さらに、個人のお小遣い稼ぎの範囲から開業を考えた場合、どのタイミングで「開業」というのか難しいケースもありますよね。
一般的には、初回の売上が発生したタイミングではなく、「ビジネスとして反復継続的に利益を得よう」と自分が決断した時を起算点とします。
つまり、退職後に起業を考えているけれども、就職活動と並行して創業を模索し前提として就職を目指す場合には、開業届を提出すると失業保険の給付から外れてしまうので提出のタイミングは慎重にはかるべきですなのです。
また、開業届けをすぐに提出して起業してしまい、失業保険受給を先送りにして万が一のリスクに備えるという選択肢もありますし、一定期間失業保険を受給して起業し再就職手当を貰う選択肢もあります。
どんな選択を取るべきなのか、しっかりと考えることが大切です。
受給資格があっても受給ができなくなることも
被保険者期間の条件を満たしていたとしても、失業保険を受けられないケースがあります。
再就職を目指す方を支援するための制度なので、家事に専念していたり、昼間に学生として勉強に専念していたり、次の就職が決まっている方などが対象外です。
注意したいのが、「自営を開始、又は自営準備に専念する方」「自分の名義で事業を営んでいる方」も支給対象外な点です。
自分の名義で事業を営んでいる方は先ほど開業届の項目で触れましたが、「自営を開始、又は自営準備に専念する方」も含まれているのは、創業をお考えの方には重要なポイントといえます。
失業保険を受給できる期間
離職した日の翌日から1年間を「受給期間」と呼びます。
そして、受給期間中に失業している期間に対して「所定給付日数」の給付を受けられます。
詳しくは下記の表に記載されていますが、例えば契約満了や自己の意志で離職なさった方で、雇用保険に加入していた期間が10年未満で30歳未満の方は90日間です。
引用:東京ハローワーク「求職者給付に関するQ&A」
知っておきたい「待機期間」と「給付制限」
受給資格の決定受けた日から失業の状態が7日間経過するまでを「待機期間」と呼びます。
この間には雇用保険の支給を受けることができません。
さらに、自己都合や懲戒解雇で退職になったケースでは、待機満了の翌日からさらに3ヶ月間基本手当の支給がありません。

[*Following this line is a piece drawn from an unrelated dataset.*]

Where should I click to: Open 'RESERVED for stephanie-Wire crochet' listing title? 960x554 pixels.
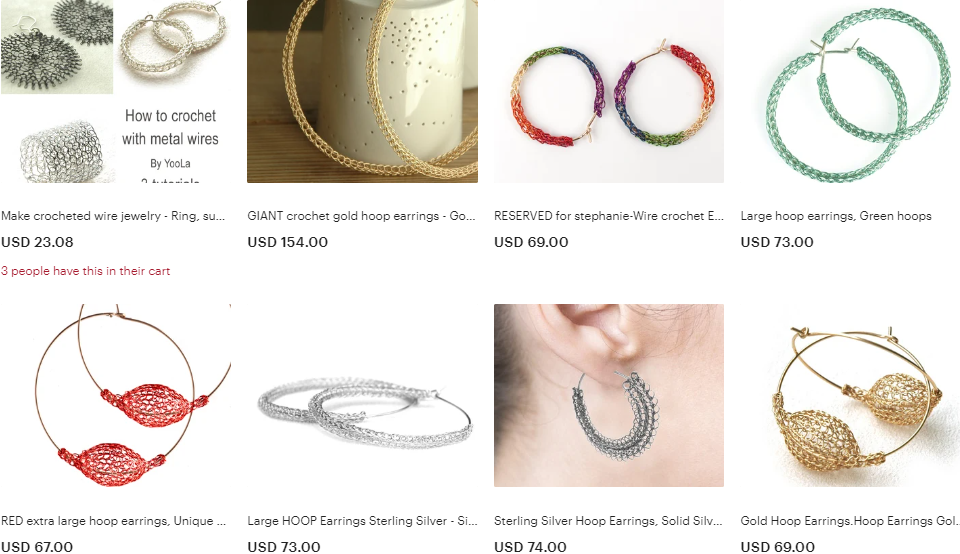(x=609, y=216)
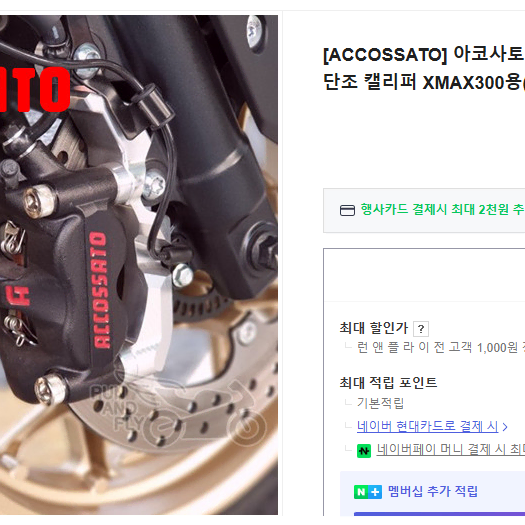This screenshot has height=525, width=525.
Task: Click the red brand logo text at photo top-left
Action: 35,89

ただし令和2年10月1日以降に自己都合で離職なさった方は、5年の内2回までは待機満了の翌日からさらに2ヶ月間基本手当は支給されません。
現行で認められている「受給期間の延長」
引用:東京ハローワーク「求職者給付に関するQ&A」
離職した日の翌日から1年間の受給期間内に、働くことができない状態が30日以上続いた場合。
受給期間延長手続きを行うと、働くことができない日数を受給期間に加算できます。
延長ができる理由は、妊娠・出産・育児(3歳未満に限る)、病気やケガ、親族などの介護、事業主の命によって海外勤務をする配偶者に同行、公的機関が行う海外技術指導による海外派遣、60歳以上の定年などです。
これに、創業した人を加えるように厚生労働省が検討をはじめています。
決められた期間内にハローワークに申請をすることで、上図のように本来の受給満了日を超えて受給ができるようになります。
延長が認められる期間は、60歳以上の定年の場合には「本来の受給期間1年+(休養したい期間)最長1年」、それ以外の場合には「本来の受給期間1年+(働くことができない期間)最長3年」です。
失業保険で給付される金額とは
失業者に対して支給される手当を「基本手当」と呼びます。
詳しくは下記の表に記載されていますが、例えば離職時の年齢が30歳未満または65歳以上の方で、賃金日額が4,970円以上から12,240円以下の方の場合、給付率は80~50%となり、基本手当日額は3,976円から6,120円です。
また、賃金日額が13,520円を超えていた場合には上限額の6,760円が支給されます。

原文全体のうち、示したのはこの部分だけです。